* EXERCISE DESCRIPTION
The entries below hold a line with "This screenshot has width=770, height=433." and a line with "Task: Switch to the AMEX exchange tab". Return those lines and all that lie between them, exactly and only.

BEGIN RECORDS

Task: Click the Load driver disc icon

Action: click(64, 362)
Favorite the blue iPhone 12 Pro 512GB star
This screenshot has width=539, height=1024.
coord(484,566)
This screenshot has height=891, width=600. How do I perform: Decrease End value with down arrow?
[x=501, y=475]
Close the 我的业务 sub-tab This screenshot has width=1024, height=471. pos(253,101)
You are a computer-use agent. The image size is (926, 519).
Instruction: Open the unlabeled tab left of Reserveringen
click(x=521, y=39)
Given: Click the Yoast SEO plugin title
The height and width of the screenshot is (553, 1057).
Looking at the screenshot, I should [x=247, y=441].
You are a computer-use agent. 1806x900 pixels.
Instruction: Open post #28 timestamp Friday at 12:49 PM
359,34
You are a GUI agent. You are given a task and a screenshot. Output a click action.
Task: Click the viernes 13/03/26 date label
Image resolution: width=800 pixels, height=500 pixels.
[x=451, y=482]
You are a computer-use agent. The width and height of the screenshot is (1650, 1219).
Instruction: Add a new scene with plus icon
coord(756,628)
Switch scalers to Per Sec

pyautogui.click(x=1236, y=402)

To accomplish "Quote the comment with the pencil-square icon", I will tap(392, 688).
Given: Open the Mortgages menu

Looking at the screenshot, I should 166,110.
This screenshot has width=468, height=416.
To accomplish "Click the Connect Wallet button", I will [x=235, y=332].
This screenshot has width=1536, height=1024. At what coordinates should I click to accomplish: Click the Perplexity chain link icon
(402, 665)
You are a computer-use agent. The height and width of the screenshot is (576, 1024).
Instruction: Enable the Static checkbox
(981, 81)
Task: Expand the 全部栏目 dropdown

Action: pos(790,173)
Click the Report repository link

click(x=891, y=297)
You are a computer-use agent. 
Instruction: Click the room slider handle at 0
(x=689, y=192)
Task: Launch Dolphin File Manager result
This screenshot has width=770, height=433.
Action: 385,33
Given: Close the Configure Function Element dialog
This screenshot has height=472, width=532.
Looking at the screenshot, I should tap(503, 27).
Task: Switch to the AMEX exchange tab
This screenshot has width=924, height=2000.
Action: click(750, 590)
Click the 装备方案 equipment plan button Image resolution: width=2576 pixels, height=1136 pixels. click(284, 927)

END RECORDS

* RESPONSE AREA
This screenshot has width=770, height=433.
Action: 385,33
Given: Close the Configure Function Element dialog
This screenshot has height=472, width=532.
Looking at the screenshot, I should tap(503, 27).
Task: Switch to the AMEX exchange tab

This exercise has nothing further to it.